A month on and time for another blogpost. Today is the first anniversary of Ditto joining our family. Who knew that a year after arriving in Bolton, he’d be living in Spain. I’m sure Los Albañiles would have passed the home check as well as our bungalow did! It is just great to be able to have the doors open so that he and Belle can wander in and out all day in safety to their hearts’ content. Speaking of doors, we have very clever multi functioning back and front doors, never seen them before so thought them worth a mention here.
As I’m on internal photos here, I promised some of the interior of our house when we got straight. We still have lots of pictures to mount on walls but here are a few photos to be going on with. Boating friends may notice two canvasses, the one by the door (slightly skew whiffed) was taken one autumn by Nigel on the River Saone and the one under the lamp is a montage of photos of our Dutch barge Libertė. The large canvas to the left of the door was a gift from our son Richard, a print from a photo of fireworks. Very effective.

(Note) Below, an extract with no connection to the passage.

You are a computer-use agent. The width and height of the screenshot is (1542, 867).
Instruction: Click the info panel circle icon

Last time I wrote I was just starting to pick olives. As it was our first time we were reliant on our neighbours to tell us when to get started. Over the course of just over a week we picked 44 and a half kilos which we took to a co-operative and exchanged for oil. It wasn’t exactly hard work, just rather tedious and time consuming. And puzzling….do we just pick the black ones, both the green and black ones, the little ones as well, do we keep the two different trees’ olives apart as they are a different shape so therefore must be two varieties???? Apparently the harvest this year generally is well down on last year because of the weather. Also it was a month or so earlier than normal which as it turns out was good because now we are confined to our province again and there isn’t a press in our locality so they would have had to be thrown away. We got 6 litres of oil at the exchange rate of 95 cents per litre but I bought some more to make it up to 10 litres. We’ve not started to use it yet because the previous owner left us a couple of litres from last year’s harvest. One of the very busy men working at the co-operative could speak good English and gave me some very useful hints and tips for getting a better yield next year. How to tell when to start picking, how to store the picked olives and most important the need to get them to the press within a day or two of picking. Very helpful and I e-mailed to thank him.

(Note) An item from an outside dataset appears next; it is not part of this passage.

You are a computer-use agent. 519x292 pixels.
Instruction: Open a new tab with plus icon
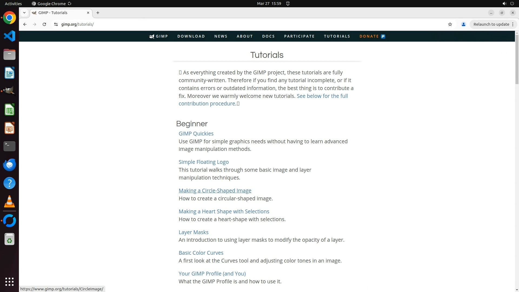pos(98,13)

There is an olive grove adjacent to us and as I type the trees are being heavily pruned. I sit typing to the accompaniment of several chainsaws. There doesn’t seem to be any finesse involved so I think we’ll be alright tackling ours with pruning shears.
Meanwhile the fig trees are the gift that still keeps on giving. We’ve had kilos of them, I’ve made more jam and chutney and my cakes these days always contain figs. I’ve dried some successfully for our porridge over the winter and have quite a lot in the freezer. We’re still picking them up off the ground every day and raking up leaves trying to keep on top of it. The small birds love the figs, I’ve spent many an hour watching them flit about gorging on the ripe fruit, we had two pairs of blackcaps feeding at the same time one day, plus sparrows, corn buntings, siskins and other little warblers that I can’t identify. Where is Nigel Genn when you need him??
Also in the garden, Nigel has been busy pruning yuccas. Many were leaning precariously on the fence and causing it to distort. So we now have a mountain of half dead yuccas to get rid of.
I’m glad I dead headed the lavender a few weeks ago as two of the three bushes have burst back into life. I didn’t expect any new growth now until the spring. The third is just beginning to show a few new buds. And the roses seem to be enjoying the extra water from the showers we had a few days ago. Our oranges have now turned orange, they were green when we arrived in September but are as hard as bullets yet. I don’t think they will be ripe enough to eat till January.
During the middle of last week we had some heavy(ish) rain laden with Saharan dust. Everything turned brown outside, especially our white car and then we had many, many flying ants committing suicide in the pool. That kept us busy for a few days. On one of the days it was raining we had to go into Cartagena for an appointment to be added to the Padron, the electoral roll here in Spain. It was another of the , “Thank Heavens for Google translate,” moments! We have to go back in a fortnight to collect our documents.
As I mentioned earlier, we are now confined to our local region of Murcia and are not allowed to drive into the next area. Yesterday it was announced that this has been extended for another two weeks. It means that we can’t go to our favourite shopping outlet which is in Mazarron but it’s no big deal. As you can no doubt gather there is plenty to keep us busy in the house and garden, we walk the dogs locally every day so we don’t need to be out and about far and afield in the car. We will of course be glad when we can safely explore the area more but that time will surely come. At the back of my mind I keep the nugget of hope that one day in the not too distant, we will be able to welcome family and friends to share our new home.
What’s next on the agenda? Soon be time to light the wood burning stove in the evening. Our Spanish neighbour is going to order us some firewood when he orders his. We don’t know when yet so it might be fleece blanket time soon as we only have a little to be going on with. I’m sure we’ll discover for ourselves as Barney did in Stig of the Dump that “wood warms you twice,” once when you stack it and once when you burn it!